# Imports

In [0]:
import pyspark.sql.functions as F
from pyspark.sql.functions import col, trim
from pyspark.sql.types import StringType

#Reading from Bronze

In [0]:
df = spark.table("workspace.bronze.crm_cust_info")

In [0]:
df.display()

# Data Transformation

In [0]:
for field in df.schema.fields:
    if isinstance(field.dataType, StringType):
        df = df.withColumn(field.name, trim(col(field.name)))
 

In [0]:
RENAME_MAP ={
    "cst_id": "customer_id",
    "cst_key": "customer_number",
    "cst_firstname": "firstname",
    "cst_lastname": "lastname",
    "cst_marital_status": "marital_status",
    "cst_gndr": "gender",
    "cst_create_date": "create_date"
}

In [0]:
df =(
    df
    .withColumn(
        "cst_marital_status",
        F.when(F.upper(F.col("cst_marital_status")) == "M", "Married")
        .when(F.upper(F.col("cst_marital_status")) == "S", "Single")
        .otherwise("n/a")
)
    .withColumn(
        "cst_gndr",
        F.when(F.upper(F.col("cst_gndr")) == "M", "Male")
        .when(F.upper(F.col("cst_gndr")) == "F", "Female")
        .otherwise("n/a")
    )
)


# Renaming the columns

In [0]:
for old_name, new_name in RENAME_MAP.items():
    df = df.withColumnRenamed(old_name, new_name)

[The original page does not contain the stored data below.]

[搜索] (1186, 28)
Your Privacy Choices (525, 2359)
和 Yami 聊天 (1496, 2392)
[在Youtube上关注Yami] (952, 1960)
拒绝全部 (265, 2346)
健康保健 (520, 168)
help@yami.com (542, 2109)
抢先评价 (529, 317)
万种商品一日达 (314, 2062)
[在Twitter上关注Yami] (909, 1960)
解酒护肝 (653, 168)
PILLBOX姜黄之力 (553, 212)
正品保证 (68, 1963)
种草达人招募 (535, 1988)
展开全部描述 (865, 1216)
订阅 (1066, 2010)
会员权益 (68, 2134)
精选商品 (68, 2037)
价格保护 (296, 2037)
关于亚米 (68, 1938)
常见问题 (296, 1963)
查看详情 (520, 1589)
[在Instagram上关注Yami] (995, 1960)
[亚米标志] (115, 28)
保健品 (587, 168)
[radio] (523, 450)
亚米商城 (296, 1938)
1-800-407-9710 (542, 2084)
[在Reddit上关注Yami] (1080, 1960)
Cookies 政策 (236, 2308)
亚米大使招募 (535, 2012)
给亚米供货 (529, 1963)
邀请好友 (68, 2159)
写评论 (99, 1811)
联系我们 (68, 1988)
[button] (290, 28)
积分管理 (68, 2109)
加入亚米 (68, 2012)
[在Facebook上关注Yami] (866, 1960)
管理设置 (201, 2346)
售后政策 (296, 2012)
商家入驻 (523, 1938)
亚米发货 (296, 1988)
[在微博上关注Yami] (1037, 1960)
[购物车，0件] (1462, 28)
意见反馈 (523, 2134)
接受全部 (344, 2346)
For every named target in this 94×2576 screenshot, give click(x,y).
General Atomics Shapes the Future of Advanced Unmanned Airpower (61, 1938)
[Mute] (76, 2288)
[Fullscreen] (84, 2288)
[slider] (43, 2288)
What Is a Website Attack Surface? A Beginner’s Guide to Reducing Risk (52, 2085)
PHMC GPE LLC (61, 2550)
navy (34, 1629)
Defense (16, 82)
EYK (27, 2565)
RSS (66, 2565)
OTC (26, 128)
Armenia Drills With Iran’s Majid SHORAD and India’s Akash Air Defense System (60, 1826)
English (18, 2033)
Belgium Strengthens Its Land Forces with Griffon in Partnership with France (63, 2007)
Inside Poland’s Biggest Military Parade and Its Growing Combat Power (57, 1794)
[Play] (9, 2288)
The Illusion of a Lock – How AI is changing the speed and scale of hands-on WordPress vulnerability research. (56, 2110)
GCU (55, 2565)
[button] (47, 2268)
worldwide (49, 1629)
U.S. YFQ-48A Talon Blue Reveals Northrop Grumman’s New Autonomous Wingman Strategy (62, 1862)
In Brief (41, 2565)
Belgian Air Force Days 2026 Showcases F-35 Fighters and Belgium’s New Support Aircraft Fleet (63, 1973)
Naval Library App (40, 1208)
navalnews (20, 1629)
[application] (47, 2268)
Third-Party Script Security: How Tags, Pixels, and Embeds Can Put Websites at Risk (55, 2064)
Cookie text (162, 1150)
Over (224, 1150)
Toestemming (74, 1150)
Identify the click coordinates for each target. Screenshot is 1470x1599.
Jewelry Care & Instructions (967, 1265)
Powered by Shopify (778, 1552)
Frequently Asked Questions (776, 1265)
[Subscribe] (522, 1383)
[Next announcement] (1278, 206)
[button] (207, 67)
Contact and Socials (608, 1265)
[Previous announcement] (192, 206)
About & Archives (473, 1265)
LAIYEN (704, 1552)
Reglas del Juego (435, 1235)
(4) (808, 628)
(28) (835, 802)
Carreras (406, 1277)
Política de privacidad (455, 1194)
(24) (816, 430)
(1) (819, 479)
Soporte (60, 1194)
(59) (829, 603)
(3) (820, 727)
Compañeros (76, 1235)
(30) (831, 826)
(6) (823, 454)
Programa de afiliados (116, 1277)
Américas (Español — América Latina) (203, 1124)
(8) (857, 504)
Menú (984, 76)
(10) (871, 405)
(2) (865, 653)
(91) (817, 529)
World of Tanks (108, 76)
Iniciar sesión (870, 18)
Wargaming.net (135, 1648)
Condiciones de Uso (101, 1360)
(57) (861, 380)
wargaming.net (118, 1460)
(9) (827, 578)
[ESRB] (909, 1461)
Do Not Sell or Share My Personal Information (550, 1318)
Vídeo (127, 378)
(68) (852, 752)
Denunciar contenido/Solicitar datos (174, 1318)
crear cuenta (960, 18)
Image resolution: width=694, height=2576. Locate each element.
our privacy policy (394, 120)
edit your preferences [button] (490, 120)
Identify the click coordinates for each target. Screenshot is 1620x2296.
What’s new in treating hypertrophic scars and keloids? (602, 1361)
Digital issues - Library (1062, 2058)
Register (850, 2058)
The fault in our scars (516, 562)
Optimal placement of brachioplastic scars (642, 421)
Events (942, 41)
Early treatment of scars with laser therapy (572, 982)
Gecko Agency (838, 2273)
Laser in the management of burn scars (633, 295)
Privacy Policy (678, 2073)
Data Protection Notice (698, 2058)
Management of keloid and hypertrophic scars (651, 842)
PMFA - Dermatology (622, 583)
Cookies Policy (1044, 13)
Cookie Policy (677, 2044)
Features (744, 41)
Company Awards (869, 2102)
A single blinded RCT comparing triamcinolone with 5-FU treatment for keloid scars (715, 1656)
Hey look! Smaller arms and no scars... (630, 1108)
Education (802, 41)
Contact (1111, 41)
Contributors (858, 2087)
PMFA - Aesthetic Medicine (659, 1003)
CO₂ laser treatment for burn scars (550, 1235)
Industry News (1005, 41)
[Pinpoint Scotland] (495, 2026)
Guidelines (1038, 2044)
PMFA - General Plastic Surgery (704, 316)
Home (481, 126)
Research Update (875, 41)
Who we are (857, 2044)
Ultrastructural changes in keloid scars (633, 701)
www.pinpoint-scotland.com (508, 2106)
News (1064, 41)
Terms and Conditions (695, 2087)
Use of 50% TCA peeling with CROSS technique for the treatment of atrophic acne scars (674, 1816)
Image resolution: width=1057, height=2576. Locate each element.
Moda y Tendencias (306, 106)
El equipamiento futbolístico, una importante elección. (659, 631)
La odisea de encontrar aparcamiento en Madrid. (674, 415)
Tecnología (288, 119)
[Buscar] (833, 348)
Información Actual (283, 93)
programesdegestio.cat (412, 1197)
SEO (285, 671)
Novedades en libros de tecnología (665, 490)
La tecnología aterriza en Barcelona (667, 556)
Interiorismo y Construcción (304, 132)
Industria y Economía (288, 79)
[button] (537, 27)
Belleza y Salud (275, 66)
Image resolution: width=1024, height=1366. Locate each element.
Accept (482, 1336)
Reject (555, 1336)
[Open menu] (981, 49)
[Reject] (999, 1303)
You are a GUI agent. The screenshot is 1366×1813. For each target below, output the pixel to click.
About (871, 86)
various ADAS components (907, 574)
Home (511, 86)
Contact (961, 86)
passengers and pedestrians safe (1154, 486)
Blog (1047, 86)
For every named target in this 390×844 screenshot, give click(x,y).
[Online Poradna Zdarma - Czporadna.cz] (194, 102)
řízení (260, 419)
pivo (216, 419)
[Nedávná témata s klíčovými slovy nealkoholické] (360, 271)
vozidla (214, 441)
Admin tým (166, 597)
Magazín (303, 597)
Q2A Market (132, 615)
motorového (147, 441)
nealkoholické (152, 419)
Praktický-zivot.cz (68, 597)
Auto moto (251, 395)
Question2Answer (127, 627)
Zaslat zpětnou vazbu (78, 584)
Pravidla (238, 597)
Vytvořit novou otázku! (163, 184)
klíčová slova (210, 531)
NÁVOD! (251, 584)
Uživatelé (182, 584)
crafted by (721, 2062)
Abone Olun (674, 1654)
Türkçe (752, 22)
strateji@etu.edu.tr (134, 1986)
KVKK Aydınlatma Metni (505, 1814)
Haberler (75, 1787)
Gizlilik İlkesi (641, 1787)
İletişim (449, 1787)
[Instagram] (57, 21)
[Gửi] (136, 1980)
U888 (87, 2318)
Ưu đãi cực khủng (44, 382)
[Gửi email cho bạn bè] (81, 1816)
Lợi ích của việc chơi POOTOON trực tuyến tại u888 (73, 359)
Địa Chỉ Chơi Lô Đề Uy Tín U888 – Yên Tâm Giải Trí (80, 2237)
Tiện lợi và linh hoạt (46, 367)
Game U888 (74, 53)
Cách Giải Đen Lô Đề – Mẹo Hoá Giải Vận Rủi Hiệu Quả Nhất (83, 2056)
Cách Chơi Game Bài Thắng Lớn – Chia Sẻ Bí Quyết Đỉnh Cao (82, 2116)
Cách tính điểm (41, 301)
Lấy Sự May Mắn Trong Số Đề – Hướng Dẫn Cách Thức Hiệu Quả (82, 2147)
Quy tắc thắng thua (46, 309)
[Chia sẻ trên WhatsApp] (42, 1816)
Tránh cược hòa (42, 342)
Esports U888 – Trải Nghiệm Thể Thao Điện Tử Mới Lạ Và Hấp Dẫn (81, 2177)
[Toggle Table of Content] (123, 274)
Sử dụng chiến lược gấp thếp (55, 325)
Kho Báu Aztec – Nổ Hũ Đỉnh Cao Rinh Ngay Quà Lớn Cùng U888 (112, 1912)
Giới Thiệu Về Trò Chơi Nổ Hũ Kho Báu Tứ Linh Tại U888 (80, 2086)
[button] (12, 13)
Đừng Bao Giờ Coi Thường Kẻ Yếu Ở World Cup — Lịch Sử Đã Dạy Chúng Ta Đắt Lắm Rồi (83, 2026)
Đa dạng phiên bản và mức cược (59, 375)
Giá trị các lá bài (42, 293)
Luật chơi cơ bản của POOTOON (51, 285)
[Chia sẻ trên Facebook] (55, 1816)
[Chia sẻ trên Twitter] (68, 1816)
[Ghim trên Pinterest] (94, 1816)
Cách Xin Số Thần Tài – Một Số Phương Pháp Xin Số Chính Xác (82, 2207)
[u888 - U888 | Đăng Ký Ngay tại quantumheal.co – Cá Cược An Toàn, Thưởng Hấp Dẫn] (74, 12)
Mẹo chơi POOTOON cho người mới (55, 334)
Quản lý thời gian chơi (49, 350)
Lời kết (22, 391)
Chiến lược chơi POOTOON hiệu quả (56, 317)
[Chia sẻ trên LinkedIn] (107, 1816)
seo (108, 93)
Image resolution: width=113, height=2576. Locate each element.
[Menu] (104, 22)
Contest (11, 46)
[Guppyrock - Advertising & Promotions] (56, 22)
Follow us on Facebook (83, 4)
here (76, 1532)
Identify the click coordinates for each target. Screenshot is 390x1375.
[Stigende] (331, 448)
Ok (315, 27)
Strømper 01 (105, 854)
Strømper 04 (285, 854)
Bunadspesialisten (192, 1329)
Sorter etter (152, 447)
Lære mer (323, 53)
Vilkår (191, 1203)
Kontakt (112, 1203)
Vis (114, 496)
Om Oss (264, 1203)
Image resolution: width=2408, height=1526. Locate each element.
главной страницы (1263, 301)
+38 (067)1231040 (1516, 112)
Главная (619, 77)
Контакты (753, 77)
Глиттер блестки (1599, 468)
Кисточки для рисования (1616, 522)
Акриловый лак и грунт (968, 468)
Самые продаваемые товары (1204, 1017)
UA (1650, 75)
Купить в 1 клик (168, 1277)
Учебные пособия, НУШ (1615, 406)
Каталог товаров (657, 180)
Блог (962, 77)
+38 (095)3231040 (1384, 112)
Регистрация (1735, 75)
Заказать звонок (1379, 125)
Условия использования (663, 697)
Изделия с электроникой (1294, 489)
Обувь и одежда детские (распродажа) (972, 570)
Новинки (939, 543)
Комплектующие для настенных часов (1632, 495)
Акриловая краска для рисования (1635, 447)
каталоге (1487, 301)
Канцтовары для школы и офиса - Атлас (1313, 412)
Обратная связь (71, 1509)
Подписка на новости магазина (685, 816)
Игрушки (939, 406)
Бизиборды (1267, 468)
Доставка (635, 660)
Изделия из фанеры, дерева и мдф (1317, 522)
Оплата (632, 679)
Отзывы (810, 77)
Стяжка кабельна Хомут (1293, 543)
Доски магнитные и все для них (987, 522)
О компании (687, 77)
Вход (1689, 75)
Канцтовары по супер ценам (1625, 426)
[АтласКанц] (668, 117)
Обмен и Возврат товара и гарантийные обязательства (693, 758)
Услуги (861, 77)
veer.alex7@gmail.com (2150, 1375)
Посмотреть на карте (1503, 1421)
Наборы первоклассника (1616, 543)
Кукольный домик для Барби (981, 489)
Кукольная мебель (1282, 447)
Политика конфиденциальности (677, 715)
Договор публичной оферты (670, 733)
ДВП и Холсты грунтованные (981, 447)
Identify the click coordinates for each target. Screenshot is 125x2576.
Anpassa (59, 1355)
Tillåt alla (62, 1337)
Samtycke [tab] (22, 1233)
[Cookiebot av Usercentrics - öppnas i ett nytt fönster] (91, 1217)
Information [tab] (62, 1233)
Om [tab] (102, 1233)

# Remove rows with missing Customer_Id

In [0]:
df = df.filter(col("customer_id").isNotNull())

In [0]:
df.display()

#Write to silver Table

In [0]:
(
    df.write
    .format("delta")
    .mode("overwrite")
    .option("overwriteSchema", "true")
    .saveAsTable("workspace.silver.crm_customers")


)

In [0]:
%sql select * from workspace.silver.crm_customers
WHERE "customer_id" IS NOT null